• **PROMPT A**: Summarize the passage on the Mülheim camera obscura in two sentences.
• **PROMPT B**:
Answer these questions on the passage on the Mülheim camera obscura:
(i) What is the free diameter of the mirror?
(ii) In what month and year did the museum open?
(iii) On how many floors below the water tank are the exhibits displayed?
• **PROMPT C**: Name every person mentioned in the passage on the Mülheim camera obscura.

The world's largest walk-in camera obscura was installed in the water tank for the 1992 Mülheim Regional Garden Show based on an idea by Werner Nekes. The technology came from Carl Zeiss AG, with the €250,000 project being financed entirely by donations.

The camera obscura provides a 360° panoramic view of the Garden Show grounds and the Ruhr promenades. On the projection table, all objects at a distance of 13 meters from the tower to the horizon can be shown in sharp focus.

- The optical system consists of a rotatable head with a tilting mirror and lens.
- The mirror has a free diameter of 300 mm.
- The objective is a focusable three-lens system with an aperture of 144 mm and a focal ratio of 1:65.
- The distance from the lens to the projection table (cutting distance) is approx. 10 m.
- The object and image angles are both 8°.

==Museum==
After the water tank received its new use as a walk-in pinhole camera in 1992, the actual tower and its foundation stood empty after short-term gastronomic use and were in danger of being side-lined. It was not until 2005 that sufficient funds were available to begin redesigning the interior of the tower and turning it into a museum. The exhibition concept was largely planned by the architect Hans-Hermann Hofstadt, and the museum opened in September 2006. The planning of the content was done by the art historian and museum director Tobias Kaufhold in consultation with the collector KH. W. Steckelings.

On the three floors below the water tank, more than 1,100 exhibits from the collection of the Wuppertal photographer and art collector KH. W. Steckelings are on display. Dating from the period between 1750 and 1930, these document the technical development before the invention of cinematography, i.e. "how pictures learned to walk". The exhibition includes kaleidoscopes, magic lanterns as well as peep-boxes and other "magic boxes" that bring the era before the invention of film and photography to life.

• **EXTRACTED DATA**:
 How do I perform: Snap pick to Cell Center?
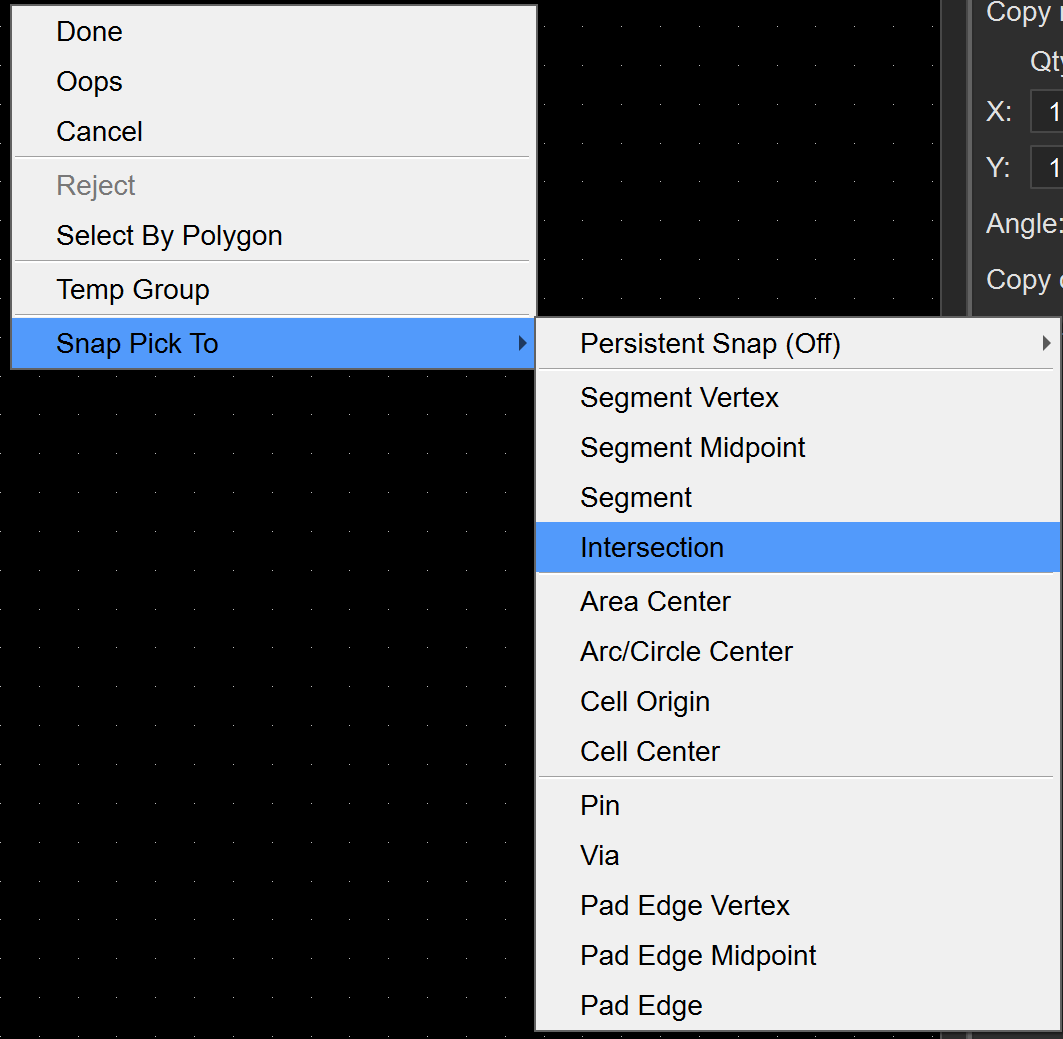(x=650, y=752)
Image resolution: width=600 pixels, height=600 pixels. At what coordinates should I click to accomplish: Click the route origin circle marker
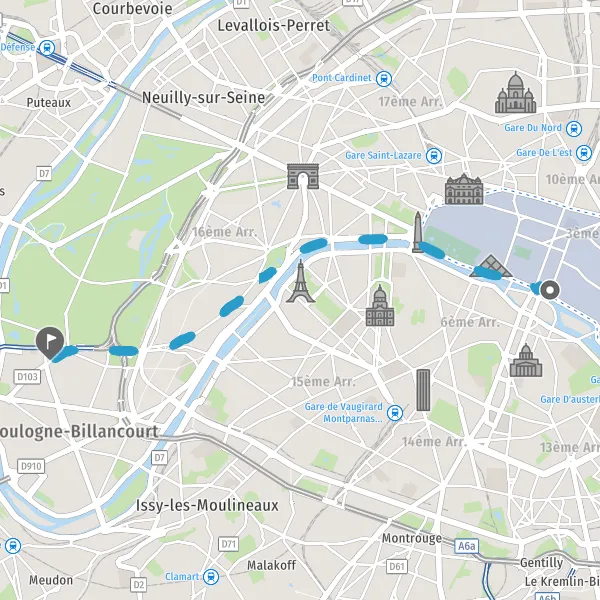pos(550,290)
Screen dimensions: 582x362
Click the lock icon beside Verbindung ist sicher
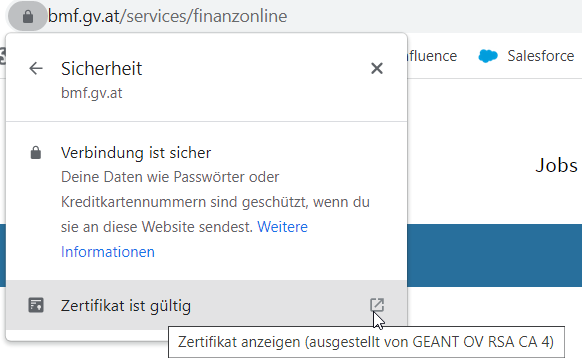tap(36, 153)
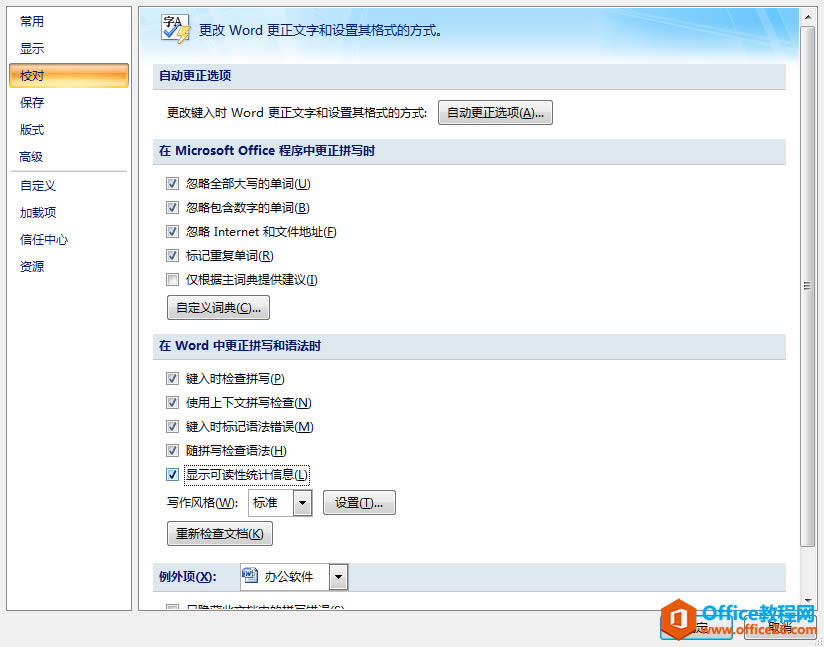This screenshot has height=647, width=824.
Task: Click the 重新检查文档 button
Action: (219, 533)
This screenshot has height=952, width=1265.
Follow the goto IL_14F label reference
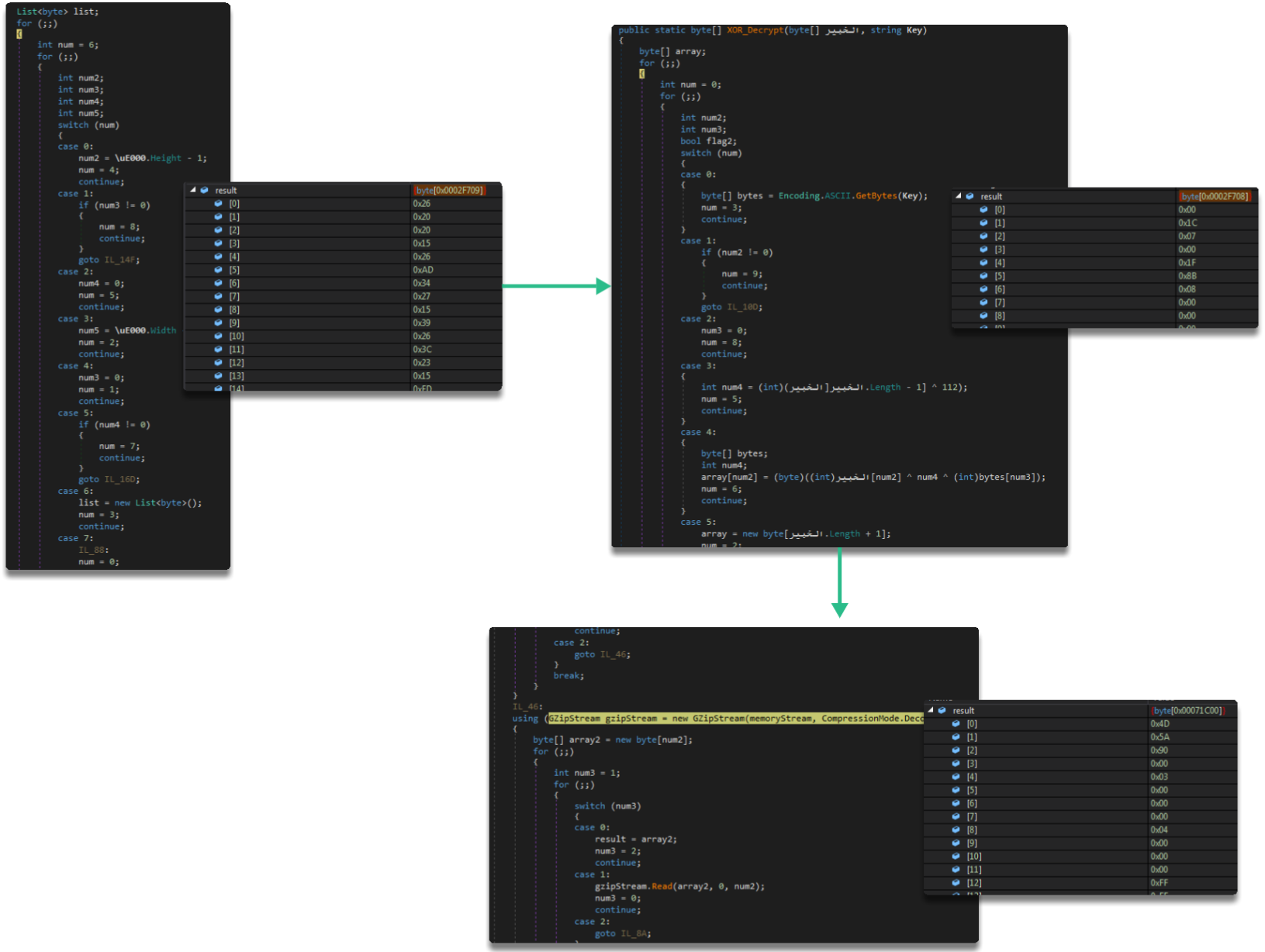(122, 260)
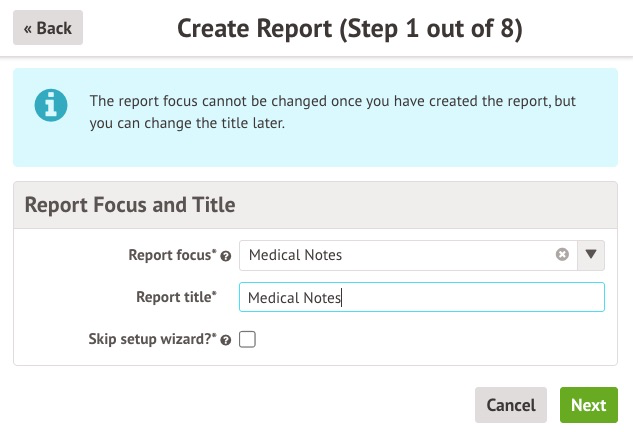The height and width of the screenshot is (443, 633).
Task: Cancel the report creation
Action: [x=510, y=405]
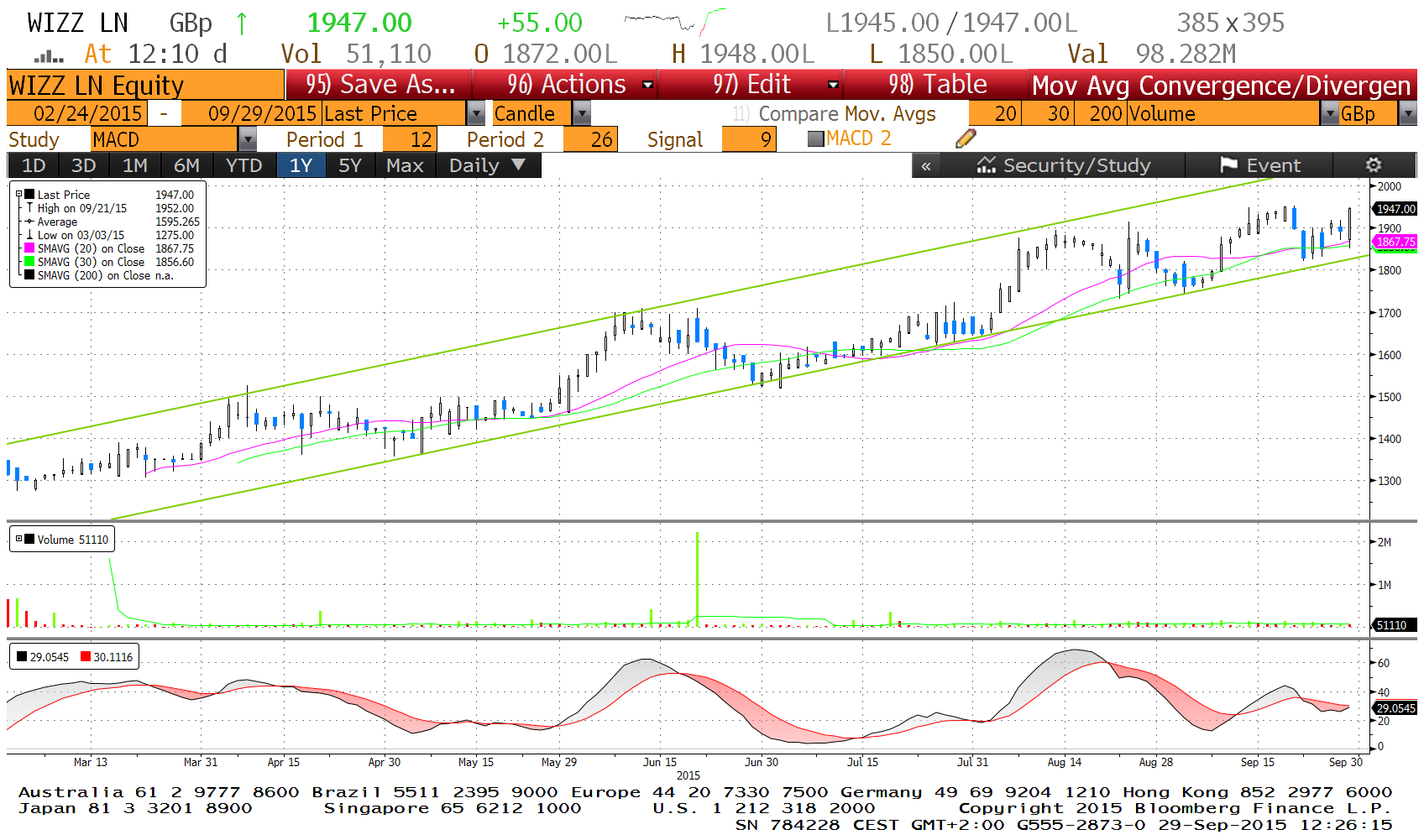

• **YOUR SOLUTION A**: The world's largest walk-in camera obscura was installed in the water tank for the 1992 Mülheim Regional Garden Show, using technology from Carl Zeiss AG and funded entirely by donations, and it provides a 360° panoramic view of the Garden Show grounds and the Ruhr promenades. The tower below the tank was later redesigned as a museum that opened in September 2006 and displays more than 1,100 exhibits from 1750 to 1930 documenting the technical development before the invention of cinematography.

• **YOUR SOLUTION B**:
(i) 300 mm
(ii) September 2006
(iii) Three

• **YOUR SOLUTION C**: Werner Nekes, Hans-Hermann Hofstadt, Tobias Kaufhold, KH. W. Steckelings